MATERIAL PROVIDED
..........
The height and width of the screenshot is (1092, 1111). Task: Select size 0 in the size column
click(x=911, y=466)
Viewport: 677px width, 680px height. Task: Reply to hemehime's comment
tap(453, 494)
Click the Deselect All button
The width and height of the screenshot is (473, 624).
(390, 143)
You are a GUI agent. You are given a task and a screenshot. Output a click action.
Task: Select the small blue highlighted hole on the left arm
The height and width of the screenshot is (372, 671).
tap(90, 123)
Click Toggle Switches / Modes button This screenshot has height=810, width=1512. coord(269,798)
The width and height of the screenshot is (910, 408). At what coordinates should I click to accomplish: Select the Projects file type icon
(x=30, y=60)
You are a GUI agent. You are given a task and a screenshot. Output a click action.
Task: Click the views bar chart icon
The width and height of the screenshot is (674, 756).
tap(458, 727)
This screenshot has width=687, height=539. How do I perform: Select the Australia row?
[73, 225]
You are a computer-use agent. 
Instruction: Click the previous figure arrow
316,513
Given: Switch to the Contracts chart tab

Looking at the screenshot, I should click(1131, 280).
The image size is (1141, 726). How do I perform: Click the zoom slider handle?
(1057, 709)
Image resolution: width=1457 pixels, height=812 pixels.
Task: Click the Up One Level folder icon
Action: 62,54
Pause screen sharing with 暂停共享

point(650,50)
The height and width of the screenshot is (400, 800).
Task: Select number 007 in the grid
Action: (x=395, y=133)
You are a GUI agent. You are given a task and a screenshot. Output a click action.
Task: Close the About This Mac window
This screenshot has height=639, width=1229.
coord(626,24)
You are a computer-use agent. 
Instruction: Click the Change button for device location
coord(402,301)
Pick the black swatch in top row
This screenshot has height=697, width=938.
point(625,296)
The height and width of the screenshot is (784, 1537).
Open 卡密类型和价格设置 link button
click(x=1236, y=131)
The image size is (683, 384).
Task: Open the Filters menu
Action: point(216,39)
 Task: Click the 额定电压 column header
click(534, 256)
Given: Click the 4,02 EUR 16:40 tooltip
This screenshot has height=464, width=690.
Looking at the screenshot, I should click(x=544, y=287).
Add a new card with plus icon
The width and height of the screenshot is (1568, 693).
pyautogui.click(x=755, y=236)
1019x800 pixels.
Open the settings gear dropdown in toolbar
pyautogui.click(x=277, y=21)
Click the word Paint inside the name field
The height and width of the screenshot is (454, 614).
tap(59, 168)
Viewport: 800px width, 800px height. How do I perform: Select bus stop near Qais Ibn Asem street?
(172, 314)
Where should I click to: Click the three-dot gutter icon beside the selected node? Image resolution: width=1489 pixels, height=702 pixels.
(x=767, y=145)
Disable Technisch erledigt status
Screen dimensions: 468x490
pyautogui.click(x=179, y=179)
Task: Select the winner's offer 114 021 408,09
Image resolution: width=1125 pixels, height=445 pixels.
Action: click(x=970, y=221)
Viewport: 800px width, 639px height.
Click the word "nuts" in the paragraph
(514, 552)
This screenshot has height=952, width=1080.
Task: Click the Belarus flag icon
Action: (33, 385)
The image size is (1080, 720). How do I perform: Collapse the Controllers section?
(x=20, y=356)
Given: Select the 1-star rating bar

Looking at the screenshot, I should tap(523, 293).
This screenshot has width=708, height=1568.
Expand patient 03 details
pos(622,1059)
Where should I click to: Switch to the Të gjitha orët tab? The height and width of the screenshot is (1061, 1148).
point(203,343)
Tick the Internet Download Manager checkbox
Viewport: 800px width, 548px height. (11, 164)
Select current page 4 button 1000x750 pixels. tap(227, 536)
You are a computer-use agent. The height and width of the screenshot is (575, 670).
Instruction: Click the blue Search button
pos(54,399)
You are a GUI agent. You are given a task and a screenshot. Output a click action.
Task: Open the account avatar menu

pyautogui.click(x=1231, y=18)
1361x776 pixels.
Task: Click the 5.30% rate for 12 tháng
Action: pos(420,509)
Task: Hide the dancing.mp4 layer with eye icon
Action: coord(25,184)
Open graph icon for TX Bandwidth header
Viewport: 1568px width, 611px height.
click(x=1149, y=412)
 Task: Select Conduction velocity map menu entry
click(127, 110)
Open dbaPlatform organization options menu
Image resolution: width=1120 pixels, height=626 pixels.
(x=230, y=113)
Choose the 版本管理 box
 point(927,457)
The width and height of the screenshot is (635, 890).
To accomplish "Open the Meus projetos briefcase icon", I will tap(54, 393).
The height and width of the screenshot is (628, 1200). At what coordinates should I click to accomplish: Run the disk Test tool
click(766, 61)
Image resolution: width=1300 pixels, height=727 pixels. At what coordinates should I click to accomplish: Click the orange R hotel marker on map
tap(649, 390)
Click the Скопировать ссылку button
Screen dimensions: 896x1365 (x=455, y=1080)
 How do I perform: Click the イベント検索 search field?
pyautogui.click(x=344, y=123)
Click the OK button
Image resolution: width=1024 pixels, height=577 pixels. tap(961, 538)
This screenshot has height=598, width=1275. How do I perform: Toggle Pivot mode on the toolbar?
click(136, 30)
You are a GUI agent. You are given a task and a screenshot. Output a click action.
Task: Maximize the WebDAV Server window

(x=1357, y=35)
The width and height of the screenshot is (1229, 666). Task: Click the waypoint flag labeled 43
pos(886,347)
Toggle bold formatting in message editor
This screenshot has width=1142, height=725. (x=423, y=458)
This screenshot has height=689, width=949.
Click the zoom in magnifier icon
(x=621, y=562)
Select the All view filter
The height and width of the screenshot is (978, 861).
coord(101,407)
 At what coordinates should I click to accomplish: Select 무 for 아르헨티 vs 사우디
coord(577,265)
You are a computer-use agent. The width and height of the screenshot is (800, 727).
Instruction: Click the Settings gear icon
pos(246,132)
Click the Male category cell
..........
EXERCISE
Could you output the lines above, exactly as written, from the one containing "Task: Select Conduction" through the last, with both ends included and no others?

TASK RESPONSE
 Task: Select Conduction velocity map menu entry
click(127, 110)
Open dbaPlatform organization options menu
Image resolution: width=1120 pixels, height=626 pixels.
(x=230, y=113)
Choose the 版本管理 box
 point(927,457)
The width and height of the screenshot is (635, 890).
To accomplish "Open the Meus projetos briefcase icon", I will tap(54, 393).
The height and width of the screenshot is (628, 1200). At what coordinates should I click to accomplish: Run the disk Test tool
click(766, 61)
Image resolution: width=1300 pixels, height=727 pixels. At what coordinates should I click to accomplish: Click the orange R hotel marker on map
tap(649, 390)
Click the Скопировать ссылку button
Screen dimensions: 896x1365 (x=455, y=1080)
 How do I perform: Click the イベント検索 search field?
pyautogui.click(x=344, y=123)
Click the OK button
Image resolution: width=1024 pixels, height=577 pixels. tap(961, 538)
This screenshot has height=598, width=1275. How do I perform: Toggle Pivot mode on the toolbar?
click(136, 30)
You are a GUI agent. You are given a task and a screenshot. Output a click action.
Task: Maximize the WebDAV Server window

(x=1357, y=35)
The width and height of the screenshot is (1229, 666). Task: Click the waypoint flag labeled 43
pos(886,347)
Toggle bold formatting in message editor
This screenshot has width=1142, height=725. (x=423, y=458)
This screenshot has height=689, width=949.
Click the zoom in magnifier icon
(x=621, y=562)
Select the All view filter
The height and width of the screenshot is (978, 861).
coord(101,407)
 At what coordinates should I click to accomplish: Select 무 for 아르헨티 vs 사우디
coord(577,265)
You are a computer-use agent. The width and height of the screenshot is (800, 727).
Instruction: Click the Settings gear icon
pos(246,132)
Click the Male category cell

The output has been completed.